Tesco sharehlders may be forgiven for tiring of jam tomorrow, argued Philip Dorgan, Panmure Gordon’s retail analyst.

“Tesco sees itself as a growth company,” he wrote. “Free cash flow generation is always two years away, but never quite achieved, because it always finds something to spend its money on. This move in itself does not prevent it from paying higher dividends ... but underlines the fact that Tesco would rather invest its money than return it to shareholders.”

However, brokers including Citigroup and Panmure saw the US move as lowering the risk that Tesco would gamble on a major acquisition. The grocer had lately been rumoured to be interested in partnering private equity fund KKR for a bid on Dutch-American chain Ahold, a suggestion that now seems implausible.

For more on Tesco, click here.

Group 4 Securicorwas among the strongest mid-cap features after Securitas, its closest peer, posted fourth-quarter results that were well ahead of expectations and revealed plans to break itself into four separate companies. That will leave Group 4 as the largest security company in the world by market value.

Securitas’s forecast-beating results were mostly via its its US guarding business, which took a temporary lift from the hurricane season. However, trading was positive in ten of its 13 operating regions -- suggesting Group 4 will report something similar at its results due in mid-March.

There was also hope that Group 4 will follow its rival and consider splitting up to release value. Like Securitas, the Anglo-Danish company has four operating units: Security Services, Security Systems, Cash Services and Justice Services (ie. prisons).

“Even if G4S were not to pursue this route, we think it very likely that private equity groups will,” Enskilda analysts wrote. They have a breakup value of 239p on the shares, which took on 6.75p to 177p today.

For detailed information on Group 4, click here.

A short squeeze pushed Sanctuary onto the small-cap leaderbaord, higher by 0.25p to 1.65p. That came after the London Stock Exchange yesterday sent round a memo reminding its members of their settlement obligations ahead of the record company’s rescue refinancing. About 17 per cent of Sanctuary stock is reckoned to be out on loan.

Expectations of something similar happening to MFI pushed its shares up 2.25p to 68.75p. The furniture retailer’s management has been rumoured to be visiting institutions to gauge interest for a share issue at about 50p apiece to pay for a rebuild of its UK retail side. MFI is thought to be the British market’s most-shorted stock, with more than a quarter of its equity lent out.

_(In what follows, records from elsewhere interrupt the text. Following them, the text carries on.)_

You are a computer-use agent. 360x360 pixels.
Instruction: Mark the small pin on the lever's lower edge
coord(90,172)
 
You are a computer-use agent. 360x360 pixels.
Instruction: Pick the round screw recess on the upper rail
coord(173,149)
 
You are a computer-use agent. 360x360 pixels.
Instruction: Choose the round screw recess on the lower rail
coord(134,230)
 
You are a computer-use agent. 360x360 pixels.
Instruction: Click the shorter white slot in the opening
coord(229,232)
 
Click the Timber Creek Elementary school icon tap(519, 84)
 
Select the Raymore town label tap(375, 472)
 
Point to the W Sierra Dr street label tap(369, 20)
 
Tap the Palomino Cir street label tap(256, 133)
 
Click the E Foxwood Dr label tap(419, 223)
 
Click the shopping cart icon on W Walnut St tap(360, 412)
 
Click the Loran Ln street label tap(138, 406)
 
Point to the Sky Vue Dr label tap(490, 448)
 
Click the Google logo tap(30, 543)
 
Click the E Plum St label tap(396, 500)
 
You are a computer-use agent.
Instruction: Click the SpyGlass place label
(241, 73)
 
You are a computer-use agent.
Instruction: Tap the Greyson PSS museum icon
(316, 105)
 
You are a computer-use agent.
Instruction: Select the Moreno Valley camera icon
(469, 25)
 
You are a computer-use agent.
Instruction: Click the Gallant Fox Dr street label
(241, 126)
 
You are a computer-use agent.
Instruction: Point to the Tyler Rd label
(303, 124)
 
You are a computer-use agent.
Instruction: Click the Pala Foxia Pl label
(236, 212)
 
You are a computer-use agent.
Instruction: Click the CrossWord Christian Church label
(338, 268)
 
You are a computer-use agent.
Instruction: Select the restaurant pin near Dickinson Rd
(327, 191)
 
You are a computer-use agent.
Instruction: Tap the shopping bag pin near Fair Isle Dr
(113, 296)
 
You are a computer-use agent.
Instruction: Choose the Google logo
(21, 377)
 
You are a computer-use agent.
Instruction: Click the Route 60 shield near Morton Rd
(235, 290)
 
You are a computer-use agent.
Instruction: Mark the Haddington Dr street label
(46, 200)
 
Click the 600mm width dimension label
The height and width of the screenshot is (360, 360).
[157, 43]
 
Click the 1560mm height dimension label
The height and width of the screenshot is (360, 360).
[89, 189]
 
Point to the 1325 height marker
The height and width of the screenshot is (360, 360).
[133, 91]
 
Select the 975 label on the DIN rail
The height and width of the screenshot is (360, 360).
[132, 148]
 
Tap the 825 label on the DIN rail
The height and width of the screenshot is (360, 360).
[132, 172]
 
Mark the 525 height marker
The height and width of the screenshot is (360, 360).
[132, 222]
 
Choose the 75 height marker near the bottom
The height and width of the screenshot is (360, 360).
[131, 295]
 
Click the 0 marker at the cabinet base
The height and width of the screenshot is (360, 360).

Track Sanctuary shares here.

Woolworths closed flat at 35.75p even after Baugur confirmed recent recent rumours that it had taken a 6 per cent in the Pick & Mix retailer. The Icelandic group is said to have raised the cash by reducing its none-too-clever investment in French Connection, which was taken last Autumn at 285p each. (FC rallied 4.5p to 254.5p today as that overhang was mopped up.)

So was Baugur getting in position for a takeover? Or was it making another expensive mistake? Nick Bubb, retail analyst at Evolution, reckoned the latter:

“No doubt Baugur have done their homework on this, but we don’t think the (sum of the parts) is much more than 30p and that the Baugur stake news is a very good selling opportunity,” he said.

Among the many bear points highlighted in Mr Bubb’s note were: Woolworths’ large pension deficit; its lack of freehold property; its seasonal overdraft created by a reliance on Christmas sales; and its capital expenditure programme “that barely exceeds the depreciation charge”. He also noted that the group’s profit came almost entirely from its wholesale unit -- dependent on one Tesco contract that may not be renewed -- and its BBC video publishing joint venture, which is dependent on the faddish popularity of Little Britain).

“The 800 stores in the Main Chain gives it £1.75 billion of sales but, as supermarkets chip away at the core business, the low sales densities and high operating costs mean that it effectively makes no money,” he wrote.

For more on Baugur’s interest in Woolies, click here.

On broker watch:

JPMorgan cut BHP Billiton and Rio Tinto to “underweight” from “neutral”.

Merrill Lynch raised Great Portland Estates to “buy” from “neutral”.

Altium moved to “hold” from “add” on BetonSports.

And Citigroup raised Ryanair to “buy” from “hold”.